• _Exercise tasks_:
(a) In the mailing list post, how is "confusingly similar" defined?
(b) Rewrite the mailing list post starting at "No. This is" and ending at "existing TLD string.", swapping "one-letter strings" for "two-letter strings".

• _Text segment_:
:::

Fwd: [gtld-council] GNSO PDP Dec 05: Draft Recommendations Summary

Milton Mueller mueller at SYR.EDU
Fri Sep 15 17:15:01 CEST 2006


Mawaki:
My comments on the document

"2.5.1.1	ICANN will make a preliminary
determination on whether the application
complies with the string requirements and
may seek expert advice in order to make
its preliminary determination."

No. This is a recipe for further expansion of ICANN into an enormous
bureaucracy. ICANN must have a distinct list of non-allowed strings and
any fool should be able to check it to determine what is and is not
allowed. Anything that requires "expert advice" at this stage is by
definition a bad policy. E.g., if you don't allow one-letter strings,
that is a very easy rule to formulate and apply.

"2.5.2.1	The gTLD string should not be
confusingly similar to an existing TLD string.
Confusingly similar means there is a likelihood
of confusion on the part of the relevant public."

:::

(Dataset excerpt)
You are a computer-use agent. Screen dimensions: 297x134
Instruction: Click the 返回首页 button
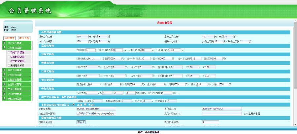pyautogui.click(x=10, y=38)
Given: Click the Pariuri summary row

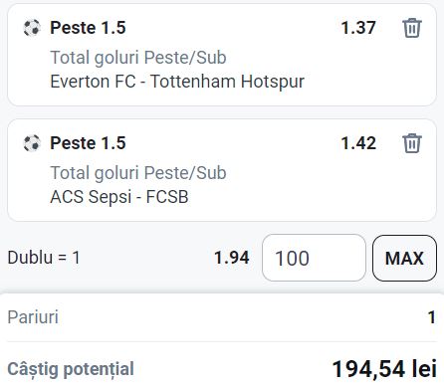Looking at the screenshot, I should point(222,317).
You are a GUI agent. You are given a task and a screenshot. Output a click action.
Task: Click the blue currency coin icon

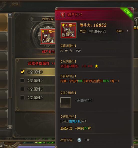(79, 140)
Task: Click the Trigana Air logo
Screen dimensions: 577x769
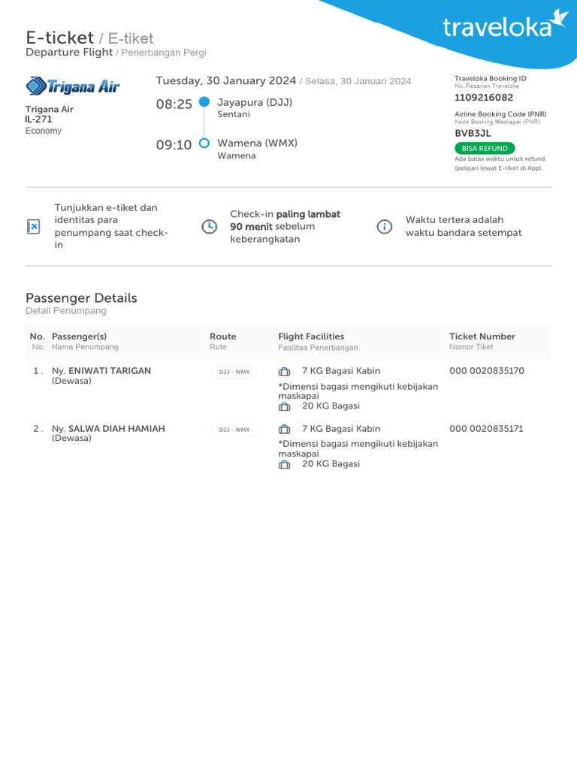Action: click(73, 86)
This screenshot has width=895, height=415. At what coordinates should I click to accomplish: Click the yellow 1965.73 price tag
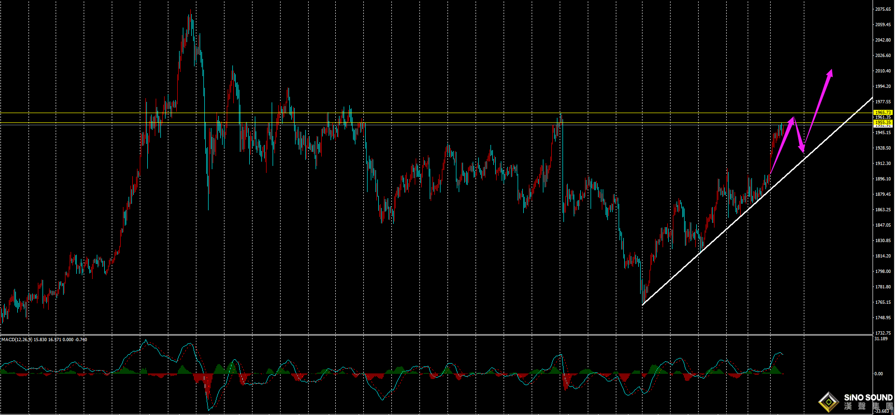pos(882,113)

:::

• _Task-by-task answers_:
(a) It means there is a likelihood of confusion on the part of the relevant public.

(b)
No. This is a recipe for further expansion of ICANN into an enormous
bureaucracy. ICANN must have a distinct list of non-allowed strings and
any fool should be able to check it to determine what is and is not
allowed. Anything that requires "expert advice" at this stage is by
definition a bad policy. E.g., if you don't allow two-letter strings,
that is a very easy rule to formulate and apply.

"2.5.2.1	The gTLD string should not be
confusingly similar to an existing TLD string.